Historical population
| Census | Pop. | Note | %± |
| 1930 | 614 |  | — |
| 1940 | 725 |  | 18.1% |
| 1950 | 881 |  | 21.5% |
| 1960 | 914 |  | 3.7% |
| 1970 | 904 |  | −1.1% |
| 1980 | 1,031 |  | 14.0% |
| 1990 | 906 |  | −12.1% |
| 2000 | 783 |  | −13.6% |
| 2010 | 905 |  | 15.6% |
| 2020 | 703 |  | −22.3% |
| 2021 (est.) | 699 | Decrease | −0.6% |
U.S. Decennial Census

===2010 census===
As of the census of 2010, there were 905 people, 327 households, and 236 families living in the town. The population density was 1925.5 PD/sqmi. There were 352 housing units at an average density of 748.9 /sqmi. The racial makeup of the town was 97.6% White, 1.4% African American, 0.1% Asian, 0.1% from other races, and 0.8% from two or more races. Hispanic or Latino of any race were 0.3% of the population.

There were 327 households, of which 29.1% had children under the age of 18 living with them, 50.8% were married couples living together, 14.1% had a female householder with no husband present, 7.3% had a male householder with no wife present, and 27.8% were non-families. 22.6% of all households were made up of individuals, and 14% had someone living alone who was 65 years of age or older. The average household size was 2.46 and the average family size was 2.87.

The median age in the town was 47.7 years. 18.7% of residents were under the age of 18; 5% were between the ages of 18 and 24; 23.4% were from 25 to 44; 25.9% were from 45 to 64; and 27% were 65 years of age or older. The gender makeup of the town was 47.4% male and 52.6% female.

===2000 census===
As of the census of 2000, there were 783 people, 327 households, and 234 families living in the town. The population density was 1,774.8 inhabitants per square mile (687.1/km^{2}). There were 351 housing units at an average density of 795.6 per square mile (308.0/km^{2}). The racial makeup of the town was 98.98% White, 0.13% Native American, 0.26% Asian, 0.13% Pacific Islander, and 0.51% from two or more races. Hispanic or Latino of any race were 0.64% of the population.

There were 327 households, out of which 26.6% had children under the age of 18 living with them, and 56.0% were married couples living together. 26.0% of all households were made up of individuals, and 16.2% had someone living alone who was 65 years of age or older. The average household size was 2.39 and the average family size was 2.85.

In the town, the population was spread out, with 20.1% under the age of 18, 8.3% from 18 to 24, 26.9% from 25 to 44, 26.6% from 45 to 64, and 18.1% who were 65 years of age or older.

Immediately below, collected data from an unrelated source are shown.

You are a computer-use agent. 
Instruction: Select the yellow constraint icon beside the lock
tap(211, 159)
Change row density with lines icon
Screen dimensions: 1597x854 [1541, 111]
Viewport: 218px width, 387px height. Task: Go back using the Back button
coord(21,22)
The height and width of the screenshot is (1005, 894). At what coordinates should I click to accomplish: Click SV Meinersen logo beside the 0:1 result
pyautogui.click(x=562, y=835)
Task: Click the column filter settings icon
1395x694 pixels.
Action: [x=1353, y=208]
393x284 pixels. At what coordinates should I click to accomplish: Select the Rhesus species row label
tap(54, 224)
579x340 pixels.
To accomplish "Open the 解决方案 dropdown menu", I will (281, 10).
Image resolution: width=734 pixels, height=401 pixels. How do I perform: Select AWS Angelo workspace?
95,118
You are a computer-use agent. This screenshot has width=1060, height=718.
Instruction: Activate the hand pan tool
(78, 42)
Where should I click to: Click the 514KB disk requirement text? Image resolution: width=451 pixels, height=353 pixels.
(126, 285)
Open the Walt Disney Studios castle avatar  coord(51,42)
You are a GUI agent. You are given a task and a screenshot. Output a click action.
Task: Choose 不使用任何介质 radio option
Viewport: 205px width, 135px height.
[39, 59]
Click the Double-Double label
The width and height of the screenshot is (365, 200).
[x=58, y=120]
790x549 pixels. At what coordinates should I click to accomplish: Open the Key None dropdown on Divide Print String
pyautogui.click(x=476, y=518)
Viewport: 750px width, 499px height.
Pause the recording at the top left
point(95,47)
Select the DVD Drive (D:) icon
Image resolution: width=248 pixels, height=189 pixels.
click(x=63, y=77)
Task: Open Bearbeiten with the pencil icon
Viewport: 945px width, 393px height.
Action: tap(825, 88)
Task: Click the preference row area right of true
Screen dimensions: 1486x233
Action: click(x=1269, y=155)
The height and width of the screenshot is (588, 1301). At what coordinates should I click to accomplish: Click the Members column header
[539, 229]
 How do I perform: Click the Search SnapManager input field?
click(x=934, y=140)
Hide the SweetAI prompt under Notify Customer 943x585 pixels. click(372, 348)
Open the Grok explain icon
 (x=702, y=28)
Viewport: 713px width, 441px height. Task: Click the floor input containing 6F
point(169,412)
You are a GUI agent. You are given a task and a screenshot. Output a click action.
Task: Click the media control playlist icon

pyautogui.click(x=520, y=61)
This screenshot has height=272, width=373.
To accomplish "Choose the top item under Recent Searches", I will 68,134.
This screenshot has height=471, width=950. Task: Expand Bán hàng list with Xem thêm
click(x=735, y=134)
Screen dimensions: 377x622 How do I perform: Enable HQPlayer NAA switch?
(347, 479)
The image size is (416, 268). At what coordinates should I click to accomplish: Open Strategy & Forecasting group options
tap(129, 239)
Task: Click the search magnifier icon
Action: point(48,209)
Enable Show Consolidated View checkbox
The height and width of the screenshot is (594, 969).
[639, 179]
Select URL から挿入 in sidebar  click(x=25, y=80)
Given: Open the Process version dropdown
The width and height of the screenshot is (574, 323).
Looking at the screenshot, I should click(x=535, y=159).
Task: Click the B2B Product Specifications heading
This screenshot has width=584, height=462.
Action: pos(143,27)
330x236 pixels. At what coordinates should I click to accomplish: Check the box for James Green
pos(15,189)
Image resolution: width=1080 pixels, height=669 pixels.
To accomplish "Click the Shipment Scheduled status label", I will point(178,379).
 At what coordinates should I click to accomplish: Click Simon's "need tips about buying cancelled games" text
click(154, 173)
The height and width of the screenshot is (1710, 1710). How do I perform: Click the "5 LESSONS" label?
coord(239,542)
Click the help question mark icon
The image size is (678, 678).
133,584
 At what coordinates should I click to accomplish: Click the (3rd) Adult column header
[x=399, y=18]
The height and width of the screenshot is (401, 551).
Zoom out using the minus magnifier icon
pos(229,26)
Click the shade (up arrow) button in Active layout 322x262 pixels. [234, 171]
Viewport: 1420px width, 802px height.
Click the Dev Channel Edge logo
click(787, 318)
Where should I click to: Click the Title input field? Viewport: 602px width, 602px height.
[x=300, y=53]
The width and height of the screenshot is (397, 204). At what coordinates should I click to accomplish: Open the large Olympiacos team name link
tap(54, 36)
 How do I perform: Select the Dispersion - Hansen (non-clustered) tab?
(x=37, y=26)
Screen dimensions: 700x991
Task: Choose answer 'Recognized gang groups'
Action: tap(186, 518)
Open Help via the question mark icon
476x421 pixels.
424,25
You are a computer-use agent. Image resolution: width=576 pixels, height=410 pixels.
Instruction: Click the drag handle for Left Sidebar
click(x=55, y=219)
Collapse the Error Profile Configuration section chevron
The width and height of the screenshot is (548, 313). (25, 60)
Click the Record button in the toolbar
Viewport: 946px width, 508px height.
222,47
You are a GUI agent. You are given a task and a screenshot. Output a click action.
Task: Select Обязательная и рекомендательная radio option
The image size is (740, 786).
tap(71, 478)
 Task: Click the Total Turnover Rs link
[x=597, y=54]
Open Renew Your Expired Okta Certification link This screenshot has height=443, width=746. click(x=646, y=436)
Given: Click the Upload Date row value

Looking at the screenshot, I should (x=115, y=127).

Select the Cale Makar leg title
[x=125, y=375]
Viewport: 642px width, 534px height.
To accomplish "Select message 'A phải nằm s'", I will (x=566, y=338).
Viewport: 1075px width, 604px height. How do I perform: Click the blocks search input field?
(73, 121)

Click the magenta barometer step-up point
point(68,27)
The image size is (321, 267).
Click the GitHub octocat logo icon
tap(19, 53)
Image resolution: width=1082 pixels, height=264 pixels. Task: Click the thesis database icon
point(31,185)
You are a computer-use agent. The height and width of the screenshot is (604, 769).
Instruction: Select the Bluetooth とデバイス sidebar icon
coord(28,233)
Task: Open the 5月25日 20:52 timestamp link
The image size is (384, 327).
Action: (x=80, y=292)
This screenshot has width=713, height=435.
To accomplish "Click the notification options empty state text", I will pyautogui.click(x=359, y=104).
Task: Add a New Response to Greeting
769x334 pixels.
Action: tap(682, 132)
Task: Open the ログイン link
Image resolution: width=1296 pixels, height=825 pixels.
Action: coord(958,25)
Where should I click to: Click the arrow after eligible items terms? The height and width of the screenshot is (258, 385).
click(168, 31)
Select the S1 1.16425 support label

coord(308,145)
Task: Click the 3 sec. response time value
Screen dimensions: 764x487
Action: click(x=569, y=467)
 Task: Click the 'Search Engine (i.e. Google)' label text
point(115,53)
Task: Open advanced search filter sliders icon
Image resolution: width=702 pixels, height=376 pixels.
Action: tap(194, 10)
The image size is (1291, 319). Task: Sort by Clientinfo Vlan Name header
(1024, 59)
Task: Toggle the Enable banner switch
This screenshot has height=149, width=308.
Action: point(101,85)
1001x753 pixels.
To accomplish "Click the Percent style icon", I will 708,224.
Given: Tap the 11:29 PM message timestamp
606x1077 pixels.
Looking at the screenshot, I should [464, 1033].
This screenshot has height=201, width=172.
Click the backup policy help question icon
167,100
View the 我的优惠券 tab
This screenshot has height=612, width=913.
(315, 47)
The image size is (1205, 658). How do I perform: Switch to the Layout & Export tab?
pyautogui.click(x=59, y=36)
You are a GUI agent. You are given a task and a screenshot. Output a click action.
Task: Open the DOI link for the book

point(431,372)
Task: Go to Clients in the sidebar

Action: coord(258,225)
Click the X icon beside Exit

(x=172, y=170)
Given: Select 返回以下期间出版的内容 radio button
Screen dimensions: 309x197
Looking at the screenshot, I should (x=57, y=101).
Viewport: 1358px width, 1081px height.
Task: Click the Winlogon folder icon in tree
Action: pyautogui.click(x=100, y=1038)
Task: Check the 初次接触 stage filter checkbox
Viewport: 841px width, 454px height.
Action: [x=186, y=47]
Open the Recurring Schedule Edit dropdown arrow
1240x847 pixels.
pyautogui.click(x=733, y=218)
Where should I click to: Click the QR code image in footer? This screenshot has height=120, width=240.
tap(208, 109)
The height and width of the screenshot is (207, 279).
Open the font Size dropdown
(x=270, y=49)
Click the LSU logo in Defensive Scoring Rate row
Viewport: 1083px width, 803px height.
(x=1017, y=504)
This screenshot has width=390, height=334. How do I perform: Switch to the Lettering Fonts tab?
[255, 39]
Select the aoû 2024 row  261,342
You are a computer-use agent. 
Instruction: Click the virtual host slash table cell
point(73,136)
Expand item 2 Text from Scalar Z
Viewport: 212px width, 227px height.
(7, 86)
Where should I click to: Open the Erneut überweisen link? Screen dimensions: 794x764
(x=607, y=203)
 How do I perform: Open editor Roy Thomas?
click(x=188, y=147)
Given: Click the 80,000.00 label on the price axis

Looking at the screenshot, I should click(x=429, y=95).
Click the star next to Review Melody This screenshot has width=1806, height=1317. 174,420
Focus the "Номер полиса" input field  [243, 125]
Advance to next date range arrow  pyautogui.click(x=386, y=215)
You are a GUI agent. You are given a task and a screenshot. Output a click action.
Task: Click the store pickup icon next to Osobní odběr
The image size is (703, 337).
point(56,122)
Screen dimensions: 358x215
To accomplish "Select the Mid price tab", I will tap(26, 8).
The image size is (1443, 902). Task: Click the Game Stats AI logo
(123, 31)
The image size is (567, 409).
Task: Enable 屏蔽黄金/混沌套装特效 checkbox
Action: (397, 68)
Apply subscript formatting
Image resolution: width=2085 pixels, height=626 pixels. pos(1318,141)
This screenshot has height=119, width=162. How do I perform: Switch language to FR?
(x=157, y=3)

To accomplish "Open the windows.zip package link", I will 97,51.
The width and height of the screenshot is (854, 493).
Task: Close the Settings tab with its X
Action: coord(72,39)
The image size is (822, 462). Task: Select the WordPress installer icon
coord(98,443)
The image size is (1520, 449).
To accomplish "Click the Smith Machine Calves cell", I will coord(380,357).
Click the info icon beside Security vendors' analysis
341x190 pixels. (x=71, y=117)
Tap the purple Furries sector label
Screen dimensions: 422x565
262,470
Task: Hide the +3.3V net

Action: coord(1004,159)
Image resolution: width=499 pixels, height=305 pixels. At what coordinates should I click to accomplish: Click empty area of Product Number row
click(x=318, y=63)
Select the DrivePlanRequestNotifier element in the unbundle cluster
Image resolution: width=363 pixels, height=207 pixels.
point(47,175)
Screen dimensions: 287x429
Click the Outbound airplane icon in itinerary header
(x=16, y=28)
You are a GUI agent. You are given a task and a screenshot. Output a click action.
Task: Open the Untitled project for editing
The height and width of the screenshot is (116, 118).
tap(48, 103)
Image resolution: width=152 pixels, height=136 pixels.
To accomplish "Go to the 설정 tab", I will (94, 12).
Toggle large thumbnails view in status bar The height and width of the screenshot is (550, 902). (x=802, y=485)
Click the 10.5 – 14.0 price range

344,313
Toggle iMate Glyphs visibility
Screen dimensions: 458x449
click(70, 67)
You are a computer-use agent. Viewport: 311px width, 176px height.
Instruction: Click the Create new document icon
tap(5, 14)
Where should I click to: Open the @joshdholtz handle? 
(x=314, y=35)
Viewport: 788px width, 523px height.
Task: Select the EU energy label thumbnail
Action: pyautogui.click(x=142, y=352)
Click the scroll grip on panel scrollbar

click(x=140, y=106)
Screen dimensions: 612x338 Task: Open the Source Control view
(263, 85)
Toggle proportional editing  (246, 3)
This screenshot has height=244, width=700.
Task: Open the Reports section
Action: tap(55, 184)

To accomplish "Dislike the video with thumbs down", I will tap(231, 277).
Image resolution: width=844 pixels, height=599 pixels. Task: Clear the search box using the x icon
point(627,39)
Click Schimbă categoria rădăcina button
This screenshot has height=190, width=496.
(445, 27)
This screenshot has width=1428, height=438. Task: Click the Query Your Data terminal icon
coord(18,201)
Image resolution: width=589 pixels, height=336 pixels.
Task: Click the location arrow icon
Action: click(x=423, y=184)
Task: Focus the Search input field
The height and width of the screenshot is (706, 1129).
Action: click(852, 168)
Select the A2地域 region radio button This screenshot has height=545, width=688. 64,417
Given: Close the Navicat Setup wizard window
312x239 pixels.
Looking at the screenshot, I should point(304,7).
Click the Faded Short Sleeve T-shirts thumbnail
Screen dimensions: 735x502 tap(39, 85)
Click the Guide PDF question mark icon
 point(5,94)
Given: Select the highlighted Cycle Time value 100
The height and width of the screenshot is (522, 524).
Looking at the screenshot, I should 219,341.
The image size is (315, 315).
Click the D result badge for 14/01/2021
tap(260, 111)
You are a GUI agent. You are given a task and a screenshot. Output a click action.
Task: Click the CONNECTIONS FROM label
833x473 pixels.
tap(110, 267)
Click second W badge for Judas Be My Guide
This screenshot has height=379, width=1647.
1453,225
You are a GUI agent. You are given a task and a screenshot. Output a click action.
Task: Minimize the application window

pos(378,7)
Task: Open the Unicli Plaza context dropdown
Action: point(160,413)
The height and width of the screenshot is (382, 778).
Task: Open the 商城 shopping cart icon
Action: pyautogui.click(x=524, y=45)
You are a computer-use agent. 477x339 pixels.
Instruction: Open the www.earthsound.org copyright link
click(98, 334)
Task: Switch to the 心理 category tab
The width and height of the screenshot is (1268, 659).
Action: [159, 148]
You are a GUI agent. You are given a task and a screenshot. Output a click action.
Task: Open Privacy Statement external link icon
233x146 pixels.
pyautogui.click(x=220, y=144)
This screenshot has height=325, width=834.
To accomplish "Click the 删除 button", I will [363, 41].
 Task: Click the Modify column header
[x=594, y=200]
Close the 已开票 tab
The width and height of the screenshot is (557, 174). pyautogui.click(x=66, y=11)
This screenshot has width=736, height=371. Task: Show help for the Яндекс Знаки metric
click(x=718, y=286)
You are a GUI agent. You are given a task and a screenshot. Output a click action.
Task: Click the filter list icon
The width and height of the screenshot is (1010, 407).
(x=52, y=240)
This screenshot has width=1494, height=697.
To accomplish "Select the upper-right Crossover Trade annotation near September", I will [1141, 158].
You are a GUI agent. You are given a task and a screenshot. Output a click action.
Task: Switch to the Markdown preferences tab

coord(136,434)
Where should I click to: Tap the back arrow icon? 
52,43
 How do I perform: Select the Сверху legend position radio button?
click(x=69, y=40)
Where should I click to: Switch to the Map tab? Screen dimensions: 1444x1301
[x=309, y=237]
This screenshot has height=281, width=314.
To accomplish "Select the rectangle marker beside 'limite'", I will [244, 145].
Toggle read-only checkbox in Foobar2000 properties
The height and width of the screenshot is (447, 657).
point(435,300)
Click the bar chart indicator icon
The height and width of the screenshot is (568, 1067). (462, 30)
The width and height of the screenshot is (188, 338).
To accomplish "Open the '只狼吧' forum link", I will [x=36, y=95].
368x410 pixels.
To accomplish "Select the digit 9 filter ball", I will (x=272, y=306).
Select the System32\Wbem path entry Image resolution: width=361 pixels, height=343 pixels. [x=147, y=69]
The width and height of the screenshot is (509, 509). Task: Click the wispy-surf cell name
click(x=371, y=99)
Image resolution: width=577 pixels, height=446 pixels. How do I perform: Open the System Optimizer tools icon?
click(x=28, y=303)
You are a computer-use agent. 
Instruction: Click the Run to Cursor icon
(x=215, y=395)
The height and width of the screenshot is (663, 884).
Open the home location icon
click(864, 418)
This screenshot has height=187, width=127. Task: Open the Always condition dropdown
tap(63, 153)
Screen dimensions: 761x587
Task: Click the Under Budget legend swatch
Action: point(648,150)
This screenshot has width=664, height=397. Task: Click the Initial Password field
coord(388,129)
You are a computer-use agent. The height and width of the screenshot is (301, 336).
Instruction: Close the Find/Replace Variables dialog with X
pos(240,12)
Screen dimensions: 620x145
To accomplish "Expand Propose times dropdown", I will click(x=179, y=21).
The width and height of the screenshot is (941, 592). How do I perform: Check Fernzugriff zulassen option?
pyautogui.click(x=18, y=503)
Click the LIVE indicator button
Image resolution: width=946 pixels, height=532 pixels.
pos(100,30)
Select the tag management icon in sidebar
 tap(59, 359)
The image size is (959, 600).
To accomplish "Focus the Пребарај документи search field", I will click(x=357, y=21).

The median age was 41 years. For every 100 females, there were 91.0 males. For every 100 females age 18 and over, there were 83.6 males.

The median income for a household in the town was $35,526, and the median income for a family was $40,500. Males had a median income of $31,442 versus $26,563 for females. The per capita income for the town was $15,632. About 8.8% of families and 10.8% of the population were below the poverty line, including 16.7% of those under age 18 and 10.7% of those age 65 or over.